# Angry Wife!



## hunting777

*A husband takes his wife to her high school reunion.*
*After meeting several of her friends and former school mates, they are sitting at a table where he is yawning and overly bored.*
*The band cranks up and people are beginning to dance.*
*There's a guy on the dance floor living it large, break dancing, moon walking, back flips, buying drinks for people, the works.*
*Wife turns to her husband and says, "See that guy? 25 years ago he proposed *
*to me and I turned him down."*

*Husband says: "Looks like he's still celebrating!!!"*


*.*


----------



## Charoung

Funny. Your husband has a good sense of humor


----------



## Endoren

Well, that's not very funny.
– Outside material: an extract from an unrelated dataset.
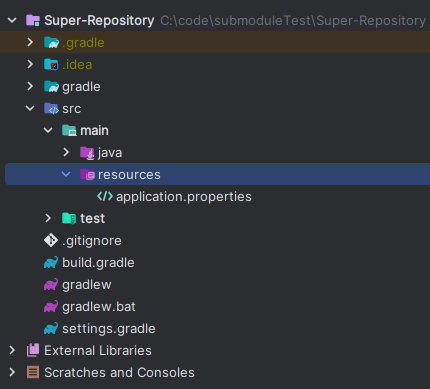This screenshot has height=389, width=430.
Task: Expand the .gradle folder
Action: point(30,42)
I would be offended. I almost broke up with a guy. He joked about the same, and I was offended by him. After that, we did not communicate with him for a long time. I thought about calling and breaking up with him. Although it would be a pretty stupid reason to break up. It's good that he wrote to me first. Then we decided to turn to a psychologist who helped us solve our problem. My boyfriend admitted that he was thinking to break up via text. But his inner voice stopped him. Now we don't swear. And if we swear, we quickly make up.


----------



## Critter

Seeing that you are from Los Angeles I can understand that.


----------



## Al Hansen

Then the fight started.


----------